-- Work request --
Check every line below for the string "Nahverkehr", and copy the lines that contain it.

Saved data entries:
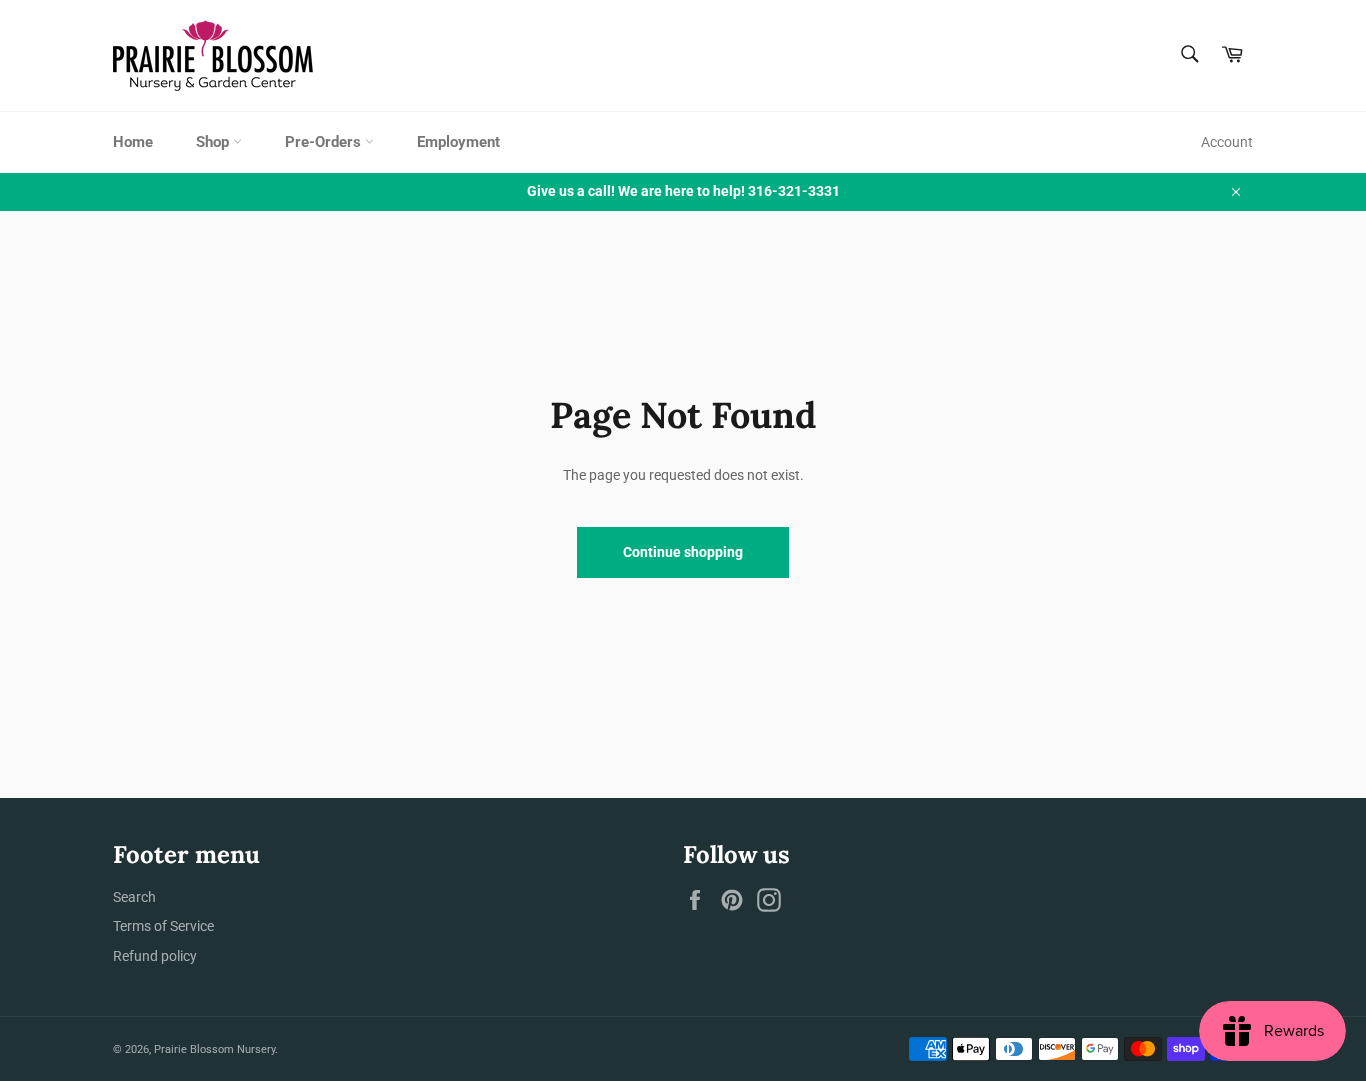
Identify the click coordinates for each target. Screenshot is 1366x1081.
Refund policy (155, 956)
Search (134, 897)
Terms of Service (163, 926)
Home (133, 142)
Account (1227, 142)
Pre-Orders (325, 142)
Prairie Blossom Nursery (214, 1049)
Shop (214, 142)
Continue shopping (683, 552)
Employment (458, 142)
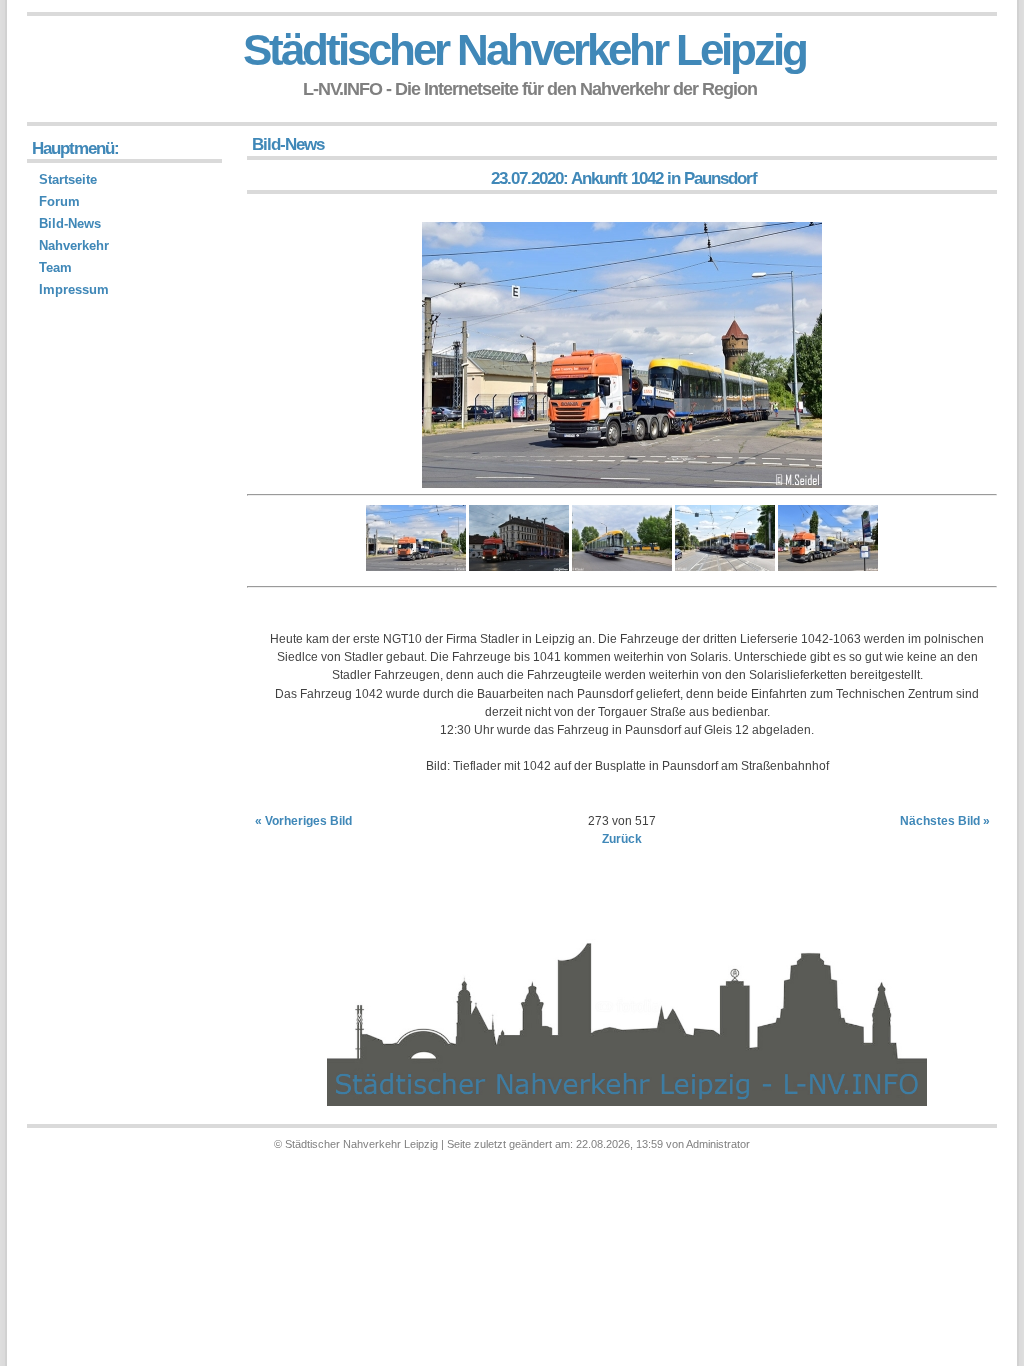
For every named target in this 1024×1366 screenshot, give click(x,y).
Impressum (74, 289)
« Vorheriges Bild (303, 821)
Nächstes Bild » (945, 821)
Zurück (622, 839)
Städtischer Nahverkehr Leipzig (524, 49)
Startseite (68, 179)
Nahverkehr (74, 245)
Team (55, 267)
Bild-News (70, 223)
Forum (59, 201)
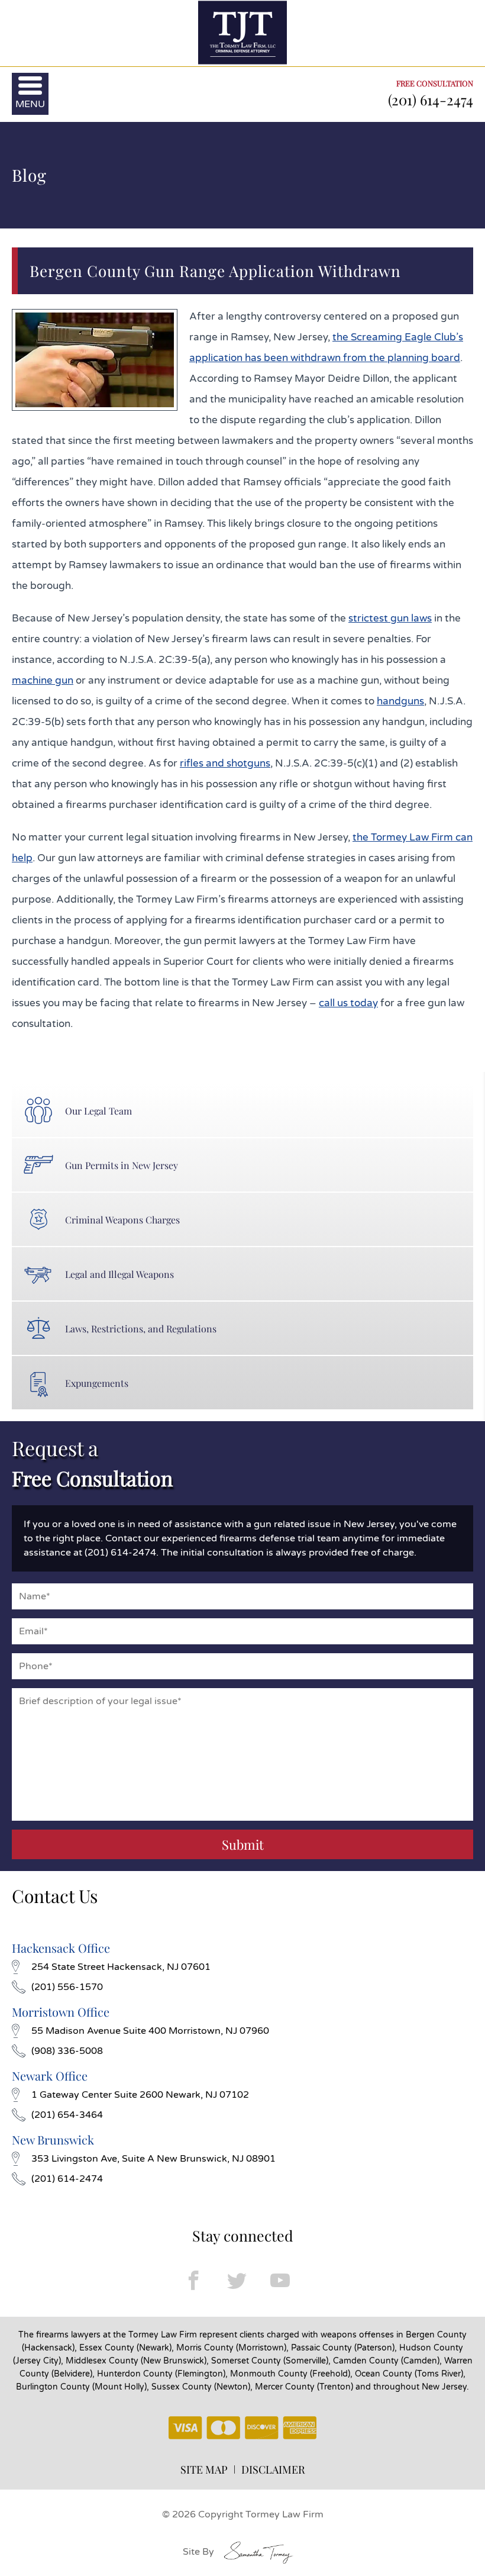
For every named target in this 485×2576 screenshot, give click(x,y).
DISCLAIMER (273, 2469)
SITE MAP (204, 2469)
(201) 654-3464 (67, 2115)
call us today (348, 1003)
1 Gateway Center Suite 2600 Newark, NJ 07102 (140, 2095)
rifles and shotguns (225, 763)
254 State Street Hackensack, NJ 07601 (121, 1967)
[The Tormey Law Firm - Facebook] (193, 2280)
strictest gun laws (390, 618)
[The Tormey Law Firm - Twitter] (237, 2280)
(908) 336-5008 (67, 2051)
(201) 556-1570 (67, 1987)
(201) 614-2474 (430, 99)
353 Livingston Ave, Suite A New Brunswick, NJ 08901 (153, 2159)
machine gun (42, 680)
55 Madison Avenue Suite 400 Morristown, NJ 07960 (150, 2031)
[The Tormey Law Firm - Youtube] (280, 2280)
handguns (400, 701)
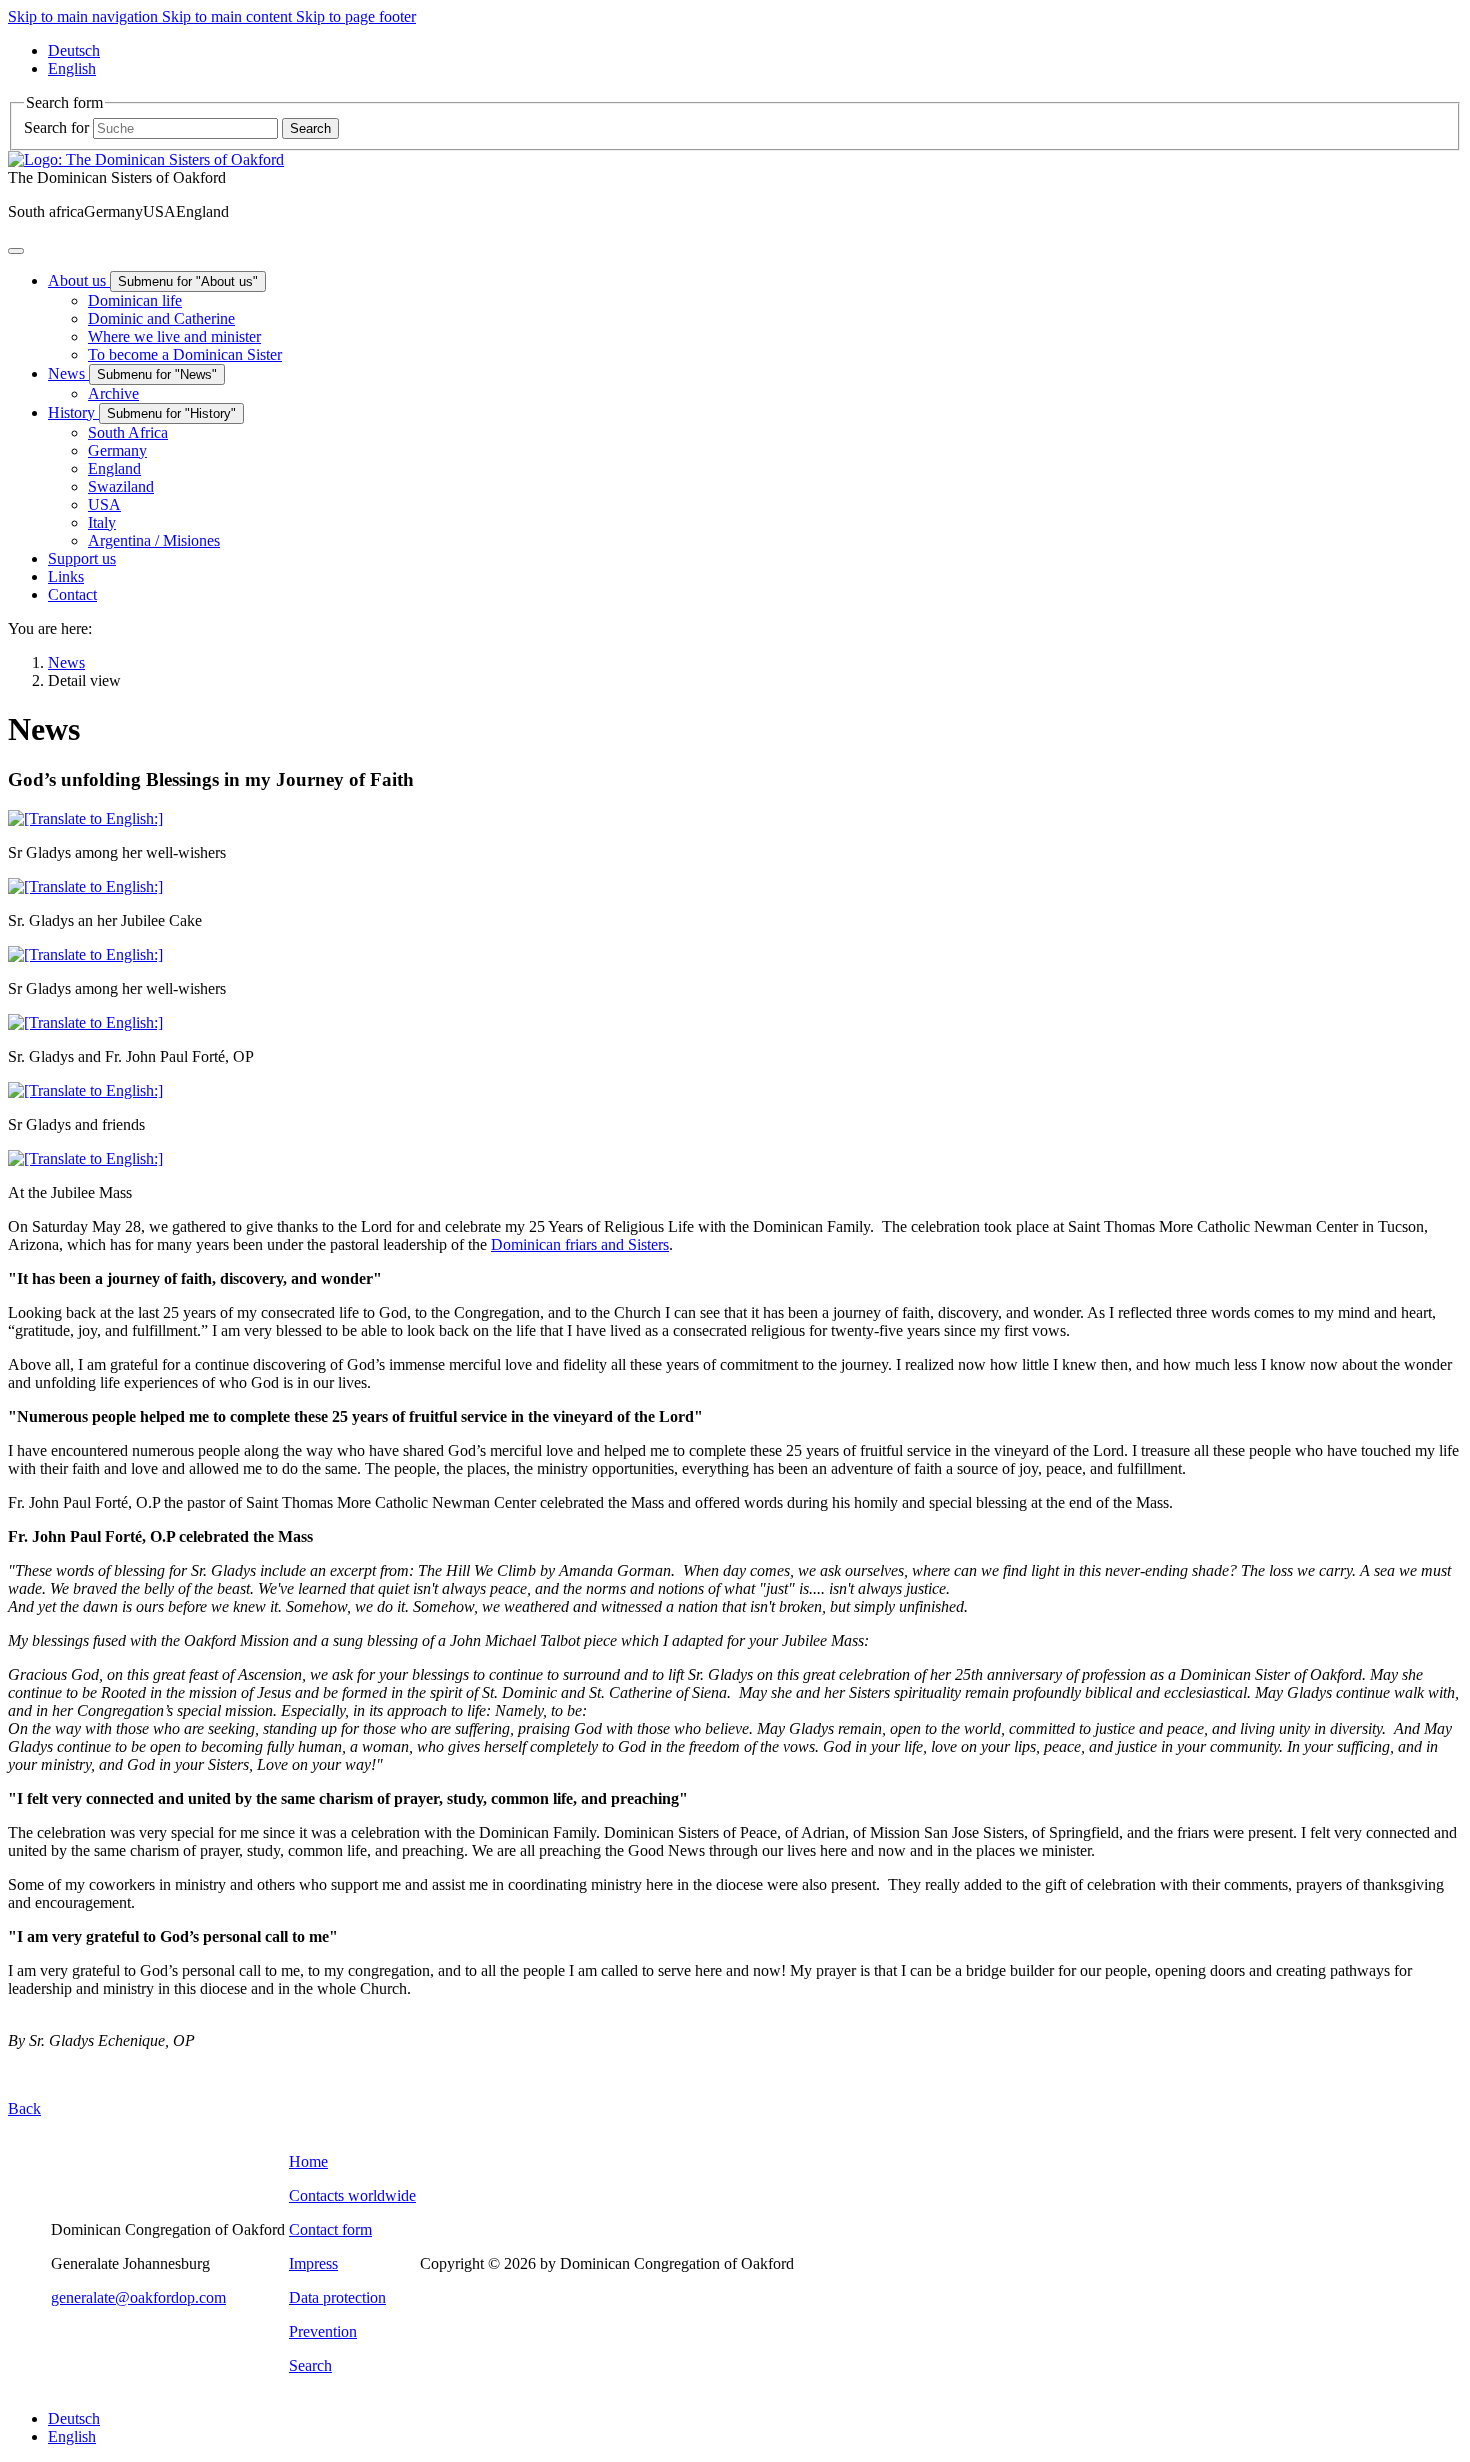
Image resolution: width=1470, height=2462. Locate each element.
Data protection (337, 2297)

-- Output for this task --
Städtischer Nahverkehr Leipzig (524, 49)
Nahverkehr (74, 245)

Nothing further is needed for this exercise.